Was Albert Einstein aware of the fact that Mercury's orbit around the Sun is subject to periodic changes? It seems, yes. Years after the original proposition, his prediction was confirmed by real-time observations made by astronomical experts. After that, it was realized that celestial objects while passing close to Sun experience a steep increase in their orbital velocities. However, how and which physical forces cause this anomaly is a question the answer to which remains ambiguous as of yet.
According to leading physicists, the two most important physical concepts that may contribute in this effect are the theory of general relativity and the gravitational pull of Jupiter. The changes in the orbit of celestial bodies that are attributed to the theory of general relativity are referred to as "precession in celestial mechanics," while the implications of Jupiter's gravity are referred to as "Kozai mechanism in celestial mechanics," Phys.org reported.
These two mechanisms act in tandem to narrow the orbit of revolving celestial objects and then push them toward the Sun. Amazingly, these forces are also responsible for the production of the scintillating Sun-grazing comets. These comets are pushed toward the Sun, due to which they appear bright from Earth.
Most of the previous studies on orbital shifts of Mercury addressed the outcomes of independent presence of each of the physical forces described above. However, it is important to note that there are negligible chances that these forces exist in isolation for real.
A recent study published in the Monthly Notices of the Royal Astronomical Society highlighted this discrepancy and proposed a new model to predict the combinatorial effect of the forces.

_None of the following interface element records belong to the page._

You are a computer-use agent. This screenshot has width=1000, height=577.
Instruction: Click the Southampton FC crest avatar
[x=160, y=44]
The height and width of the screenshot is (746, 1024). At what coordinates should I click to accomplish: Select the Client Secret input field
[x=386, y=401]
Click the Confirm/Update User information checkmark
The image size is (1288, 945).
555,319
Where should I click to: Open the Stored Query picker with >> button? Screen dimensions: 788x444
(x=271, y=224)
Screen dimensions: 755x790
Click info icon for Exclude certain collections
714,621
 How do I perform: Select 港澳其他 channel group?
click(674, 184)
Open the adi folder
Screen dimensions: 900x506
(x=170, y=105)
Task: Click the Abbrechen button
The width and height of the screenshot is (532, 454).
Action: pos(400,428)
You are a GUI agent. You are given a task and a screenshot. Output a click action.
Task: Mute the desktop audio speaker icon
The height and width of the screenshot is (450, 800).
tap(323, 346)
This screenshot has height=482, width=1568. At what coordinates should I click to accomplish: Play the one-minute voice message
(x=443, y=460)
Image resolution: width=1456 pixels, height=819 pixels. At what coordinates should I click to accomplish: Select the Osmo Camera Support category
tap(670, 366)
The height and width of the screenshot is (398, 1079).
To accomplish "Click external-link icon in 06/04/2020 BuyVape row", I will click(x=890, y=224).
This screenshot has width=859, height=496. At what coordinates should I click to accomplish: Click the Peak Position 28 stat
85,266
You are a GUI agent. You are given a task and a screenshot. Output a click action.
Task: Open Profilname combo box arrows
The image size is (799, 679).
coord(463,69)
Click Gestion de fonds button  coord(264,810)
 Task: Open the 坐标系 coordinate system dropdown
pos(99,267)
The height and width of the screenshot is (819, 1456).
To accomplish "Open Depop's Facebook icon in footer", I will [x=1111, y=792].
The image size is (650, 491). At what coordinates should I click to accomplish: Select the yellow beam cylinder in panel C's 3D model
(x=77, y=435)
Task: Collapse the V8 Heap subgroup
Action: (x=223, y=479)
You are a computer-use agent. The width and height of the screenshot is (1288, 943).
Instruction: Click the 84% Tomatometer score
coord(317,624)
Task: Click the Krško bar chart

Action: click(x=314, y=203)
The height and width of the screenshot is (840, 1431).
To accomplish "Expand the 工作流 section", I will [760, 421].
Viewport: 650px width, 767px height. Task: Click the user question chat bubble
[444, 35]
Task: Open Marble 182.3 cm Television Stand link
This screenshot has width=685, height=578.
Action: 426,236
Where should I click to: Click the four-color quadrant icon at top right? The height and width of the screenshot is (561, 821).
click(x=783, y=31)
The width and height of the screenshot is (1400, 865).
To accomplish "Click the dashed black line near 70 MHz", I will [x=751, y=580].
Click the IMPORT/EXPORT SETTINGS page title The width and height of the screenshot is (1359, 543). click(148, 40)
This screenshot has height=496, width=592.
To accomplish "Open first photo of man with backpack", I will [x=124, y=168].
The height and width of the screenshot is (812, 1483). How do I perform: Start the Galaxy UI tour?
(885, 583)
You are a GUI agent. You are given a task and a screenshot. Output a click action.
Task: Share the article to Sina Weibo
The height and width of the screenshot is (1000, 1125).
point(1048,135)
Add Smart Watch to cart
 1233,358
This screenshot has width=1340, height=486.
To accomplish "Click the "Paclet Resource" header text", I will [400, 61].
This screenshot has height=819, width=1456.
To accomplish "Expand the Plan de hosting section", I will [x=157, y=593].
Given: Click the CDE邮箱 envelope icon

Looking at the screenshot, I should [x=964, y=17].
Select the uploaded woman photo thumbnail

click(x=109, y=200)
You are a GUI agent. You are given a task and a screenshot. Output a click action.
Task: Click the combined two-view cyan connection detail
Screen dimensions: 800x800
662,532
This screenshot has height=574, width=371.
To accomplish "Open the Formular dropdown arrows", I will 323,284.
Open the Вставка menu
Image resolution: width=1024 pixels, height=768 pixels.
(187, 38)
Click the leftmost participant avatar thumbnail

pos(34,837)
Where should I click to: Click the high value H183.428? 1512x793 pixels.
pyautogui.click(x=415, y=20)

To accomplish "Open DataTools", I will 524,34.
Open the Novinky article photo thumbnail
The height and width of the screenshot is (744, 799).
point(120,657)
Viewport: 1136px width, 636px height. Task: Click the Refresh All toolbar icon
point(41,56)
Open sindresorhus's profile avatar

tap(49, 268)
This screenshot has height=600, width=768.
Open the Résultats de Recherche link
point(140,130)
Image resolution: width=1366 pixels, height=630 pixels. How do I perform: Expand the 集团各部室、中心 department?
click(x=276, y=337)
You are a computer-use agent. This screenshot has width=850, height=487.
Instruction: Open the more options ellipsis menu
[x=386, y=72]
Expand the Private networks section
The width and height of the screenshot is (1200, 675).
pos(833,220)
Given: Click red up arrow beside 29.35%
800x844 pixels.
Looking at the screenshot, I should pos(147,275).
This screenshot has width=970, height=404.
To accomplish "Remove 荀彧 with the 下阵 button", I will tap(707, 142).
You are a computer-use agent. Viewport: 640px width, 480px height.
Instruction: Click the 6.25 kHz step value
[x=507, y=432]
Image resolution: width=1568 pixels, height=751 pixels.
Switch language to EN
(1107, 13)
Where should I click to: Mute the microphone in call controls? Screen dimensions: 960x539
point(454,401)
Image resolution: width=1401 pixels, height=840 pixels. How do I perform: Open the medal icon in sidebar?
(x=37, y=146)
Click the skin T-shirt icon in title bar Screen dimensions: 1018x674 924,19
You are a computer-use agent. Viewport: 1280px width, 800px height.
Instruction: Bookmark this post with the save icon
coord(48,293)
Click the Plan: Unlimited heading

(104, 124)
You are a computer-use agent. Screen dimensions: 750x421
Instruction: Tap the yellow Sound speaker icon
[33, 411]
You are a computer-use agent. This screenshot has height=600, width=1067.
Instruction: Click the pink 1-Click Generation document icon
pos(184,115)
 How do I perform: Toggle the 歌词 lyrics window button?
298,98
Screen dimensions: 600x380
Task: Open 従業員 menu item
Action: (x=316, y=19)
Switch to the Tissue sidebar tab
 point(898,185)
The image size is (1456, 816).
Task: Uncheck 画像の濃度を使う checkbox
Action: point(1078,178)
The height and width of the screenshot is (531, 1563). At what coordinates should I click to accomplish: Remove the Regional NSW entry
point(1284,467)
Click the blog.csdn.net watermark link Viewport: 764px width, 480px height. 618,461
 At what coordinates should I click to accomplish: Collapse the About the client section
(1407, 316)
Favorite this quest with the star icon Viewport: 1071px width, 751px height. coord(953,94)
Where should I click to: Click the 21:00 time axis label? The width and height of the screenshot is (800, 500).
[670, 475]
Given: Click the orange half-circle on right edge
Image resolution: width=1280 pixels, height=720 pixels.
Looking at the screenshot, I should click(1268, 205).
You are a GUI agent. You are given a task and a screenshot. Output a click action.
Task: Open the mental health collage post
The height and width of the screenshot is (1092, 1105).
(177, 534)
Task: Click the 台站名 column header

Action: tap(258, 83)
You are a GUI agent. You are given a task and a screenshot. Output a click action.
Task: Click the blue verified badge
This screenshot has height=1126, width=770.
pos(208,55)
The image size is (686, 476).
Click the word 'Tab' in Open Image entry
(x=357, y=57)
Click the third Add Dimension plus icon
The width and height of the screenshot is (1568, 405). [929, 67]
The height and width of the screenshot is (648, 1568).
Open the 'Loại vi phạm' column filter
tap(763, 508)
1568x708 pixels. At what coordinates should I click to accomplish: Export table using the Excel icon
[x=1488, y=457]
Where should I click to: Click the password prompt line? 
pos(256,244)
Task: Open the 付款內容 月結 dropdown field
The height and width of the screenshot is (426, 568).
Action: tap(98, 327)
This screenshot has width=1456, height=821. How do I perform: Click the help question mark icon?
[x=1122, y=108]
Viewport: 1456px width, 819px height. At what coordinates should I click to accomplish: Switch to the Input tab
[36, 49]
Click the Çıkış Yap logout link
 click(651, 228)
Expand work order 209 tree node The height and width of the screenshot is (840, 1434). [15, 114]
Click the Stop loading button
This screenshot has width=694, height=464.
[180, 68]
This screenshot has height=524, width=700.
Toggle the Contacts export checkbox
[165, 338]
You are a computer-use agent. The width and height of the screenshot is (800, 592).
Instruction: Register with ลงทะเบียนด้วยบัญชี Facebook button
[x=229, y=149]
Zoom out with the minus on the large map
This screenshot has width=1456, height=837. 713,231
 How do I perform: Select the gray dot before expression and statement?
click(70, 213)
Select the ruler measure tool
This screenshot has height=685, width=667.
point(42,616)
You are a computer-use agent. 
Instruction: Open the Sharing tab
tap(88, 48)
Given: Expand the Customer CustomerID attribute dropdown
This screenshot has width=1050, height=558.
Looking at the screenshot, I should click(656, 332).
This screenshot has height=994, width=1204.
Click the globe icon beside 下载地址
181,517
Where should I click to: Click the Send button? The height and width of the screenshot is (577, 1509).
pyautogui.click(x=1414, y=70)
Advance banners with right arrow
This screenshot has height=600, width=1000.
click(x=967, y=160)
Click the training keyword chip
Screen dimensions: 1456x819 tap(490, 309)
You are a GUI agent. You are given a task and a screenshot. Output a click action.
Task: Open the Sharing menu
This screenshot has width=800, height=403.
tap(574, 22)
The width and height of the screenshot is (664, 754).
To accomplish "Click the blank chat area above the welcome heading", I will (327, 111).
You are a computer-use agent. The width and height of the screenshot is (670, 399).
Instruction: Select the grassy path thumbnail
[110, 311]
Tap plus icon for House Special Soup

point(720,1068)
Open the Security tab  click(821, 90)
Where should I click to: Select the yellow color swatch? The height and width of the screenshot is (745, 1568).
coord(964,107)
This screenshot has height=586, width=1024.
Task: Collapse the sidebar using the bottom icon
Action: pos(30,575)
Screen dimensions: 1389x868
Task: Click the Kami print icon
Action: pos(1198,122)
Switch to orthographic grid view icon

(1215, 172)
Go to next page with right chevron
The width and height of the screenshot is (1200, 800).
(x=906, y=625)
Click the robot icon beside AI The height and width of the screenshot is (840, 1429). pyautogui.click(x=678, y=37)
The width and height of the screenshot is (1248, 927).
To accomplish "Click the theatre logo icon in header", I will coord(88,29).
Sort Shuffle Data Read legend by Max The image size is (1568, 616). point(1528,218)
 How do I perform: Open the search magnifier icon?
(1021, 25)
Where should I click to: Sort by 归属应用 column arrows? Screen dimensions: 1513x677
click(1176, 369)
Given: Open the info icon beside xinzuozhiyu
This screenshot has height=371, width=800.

The article explained that Jupiter's gravity instigates the process of shifting of Mercury's orbital velocities. The effect of this shift is further propagated due to the interplay of principles of theory of general relativity. In other words, Jupiter's gravity can cause orbital shifts but it manifests due to the theory of general relativity, especially when Mercury is closest to the Sun.
The same principles have been used to explain the anomalous behavior of the comet 96P/Machholz 1. The comet is known to experience periodic orbital shifts. It is predicted that it will eventually fall into the Sun, but not before 9,000 years.